El Instituto Nacional de las Mujeres (INMUJERES) reprueba expresiones y actitudes ofensivas de autoridades y pobladores de la comunidad de Nichnamtic, municipio de San Juan Chamula, que se oponen al derecho a la educación de 67 mujeres adultas.
El INMUJERES está convencido de que casos como éste dejan claro que en algunas comunidades, las mujeres son marginadas y sus derechos humanos violentados, lo que es incompatible con los instrumentos internacionales de derechos humanos y con una sociedad democrática.
Por eso, debemos sumar esfuerzos para visibilizar y sancionar a quienes abusan de su autoridad, pues son quienes deberían poner el ejemplo.
Indigna constatar que funcionarios como el Presidente del Patronato de Agua Potable de Nichnamtic, Domingo Gómez Díaz, aseguren que las mujeres embarazadas no deben estudiar “pues sólo sirven para la cocina y para trabajar en el campo”, obstaculizando su acceso a un derecho fundamental consagrado en nuestra Carta Magna: la educación.
De acuerdo con datos del Censo 2010, 92.6 por ciento de los niños y 92.3 por ciento de las niñas indígenas de 6 a 12 años de edad asiste a la escuela. Este porcentaje se reduce, en el grupo de edad de 13 a 15 años, a 78.6 por ciento de los niños y 74.6 por ciento de las niñas.
Las misóginas declaraciones de Gómez Díaz merecen sanción y un amplio repudio social, pues niegan a las mujeres su condición de ciudadanas. No pueden aceptarse ni jurídica ni éticamente.
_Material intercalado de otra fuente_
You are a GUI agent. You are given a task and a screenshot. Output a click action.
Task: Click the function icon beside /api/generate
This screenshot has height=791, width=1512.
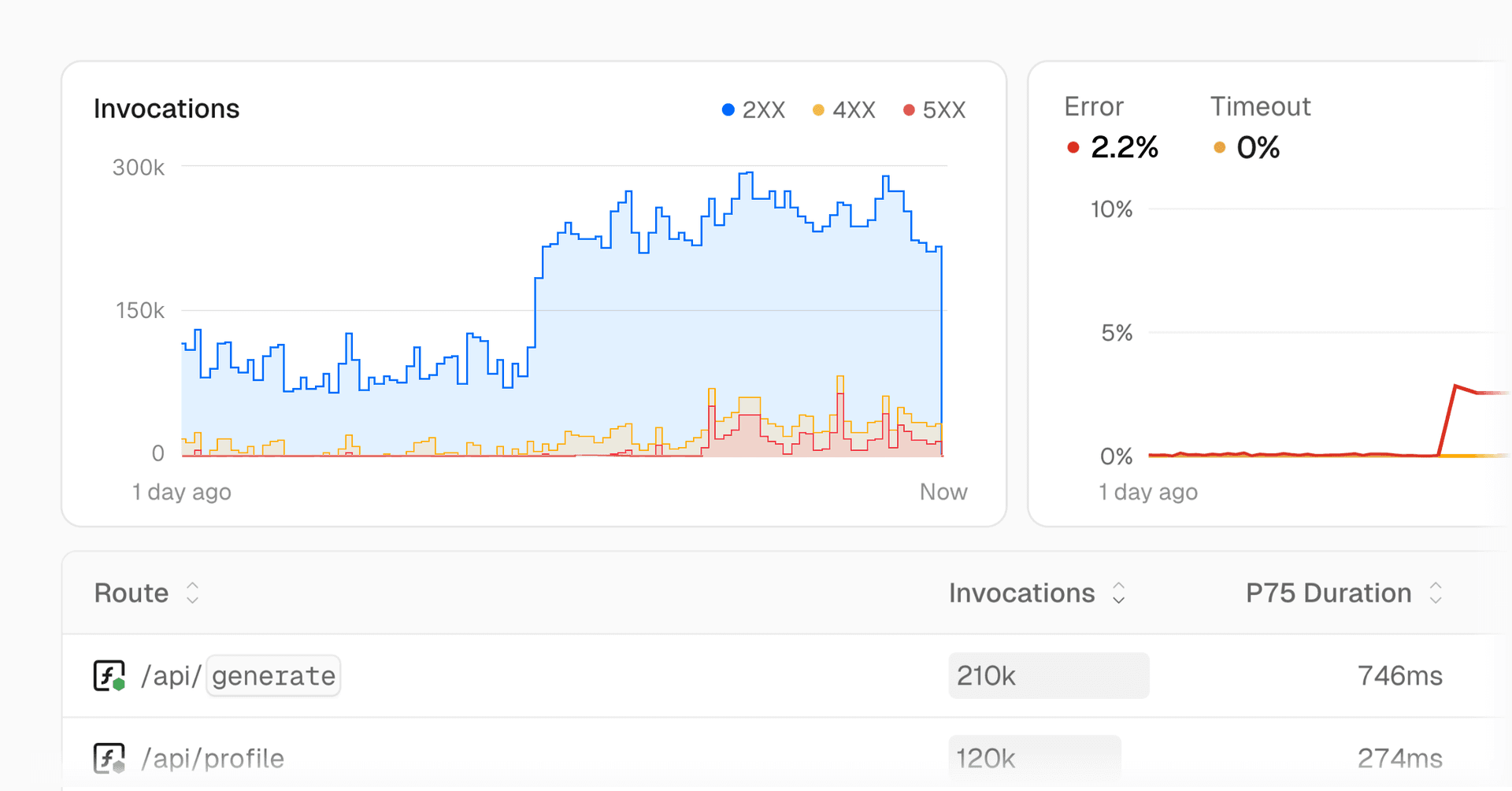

Necesitamos intensificar los esfuerzos para garantizar a las mujeres todos sus derechos, en especial a la igualdad y la no discriminación.
El INMUJERES exhorta, respetuosa y firmemente, a las autoridades de esa entidad a aplicar las medidas preventivas que protejan a las mujeres en situación de violencia comunitaria.